I've been a bit reluctant at times to really say what I think here, but there is one issue that keeps coming up that I have to be extremely blunt on. It is the issue of people criticizing for profit companies in education. As I've said before, I'm not a supporter of any particular education company. I'm not in favor, necessarily of education management companies. My frustration and even sometimes anger about the opposition to for profit companies is that the arguments often are based simply because the company is for profit.
So, here I go, without stammering.
For profit companies are not inherently evil. In fact, many for profit companies perform great services for their clients. Profit is often the reward for great service. We all shop at for profit companies for just about everything. We wouldn't shop at them if we weren't getting something of value. For profit companies provide jobs for people, and if they are good companies, then they hire good people--people who know what they are doing. They may well have more expertise in their fields than many people at the school districts.
Moreover, it's not just the charter realm where for profit companies exist. Public schools use for profit companies for everything, including curriculum, classroom aids, supplies, and education training and consulting.
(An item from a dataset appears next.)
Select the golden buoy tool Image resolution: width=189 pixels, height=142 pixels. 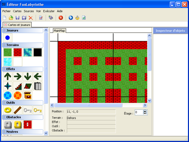click(8, 110)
In fact, given the quality of leadership in many non-profits and public schools, it could easily be argued that the lack of a profit motive may lead some to be inefficient and ineffective.
The idea that there is really such a thing as a non-profit or an individual that is not profit motivated is simply silly. Non-profit is a government designation that means that no one directly owns the organization and therefore does not directly get money from the bottom line. It does not mean that employees are not paid well or do not receive substantial bonuses. The same is true for public school leaders. Perks and bonuses are a regular part of their compensation. Often those perks and bonuses are based on nothing more than not getting fired. Even if they get fired, their severance packages are often very nice. The fact is that individuals are just as much for profit as for profit companies. Everyone has to make their personal bottom line positive at some point (I realize that's a harsh reality for many Americans). This is exactly why unions want more money for teachers and district employees also want more money. It's not for the good of the children.
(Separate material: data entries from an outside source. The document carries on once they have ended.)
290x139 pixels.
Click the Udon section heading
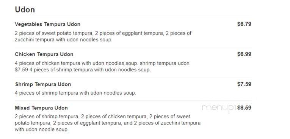(25, 9)
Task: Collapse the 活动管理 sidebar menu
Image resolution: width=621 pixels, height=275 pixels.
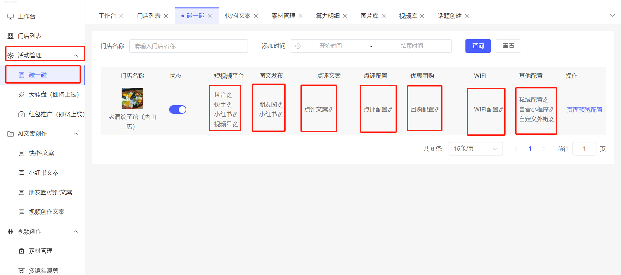Action: (x=76, y=55)
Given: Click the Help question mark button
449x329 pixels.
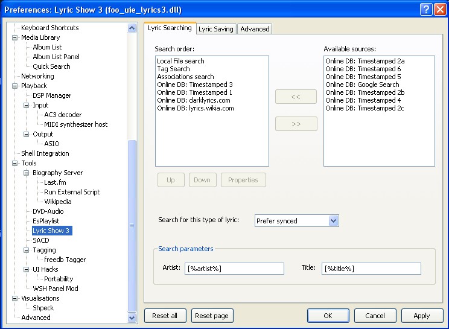Looking at the screenshot, I should point(425,10).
There is no good argument that for profit companies, simply for the reason that they are for profit, should not be managing a school or receiving state or government funds. It's not even a prima facie reason for denying for profit companies participation in the education world. If a school district or a school is failing, then a for profit company has every right to be considered as a means for fixing the problem.
There. I hope I didn't stammer.
Note: I work for a for profit company that provides accounting and business services to charter schools. We are NOT a management company in the traditional sense. We do not manage the school. We are an independent vendor that provides services to the school and its leadership.
Additional Note: There is nothing that I've written here that is intended to disregard the importance of respecting all people. I do not intend to offend anyone with a stammering problem. I am simply using the issue of stammering as portrayed in the movie as the result of the king's fears both from childhood and of public speaking as analogy to my occasional fear of saying what I really think here in this blog.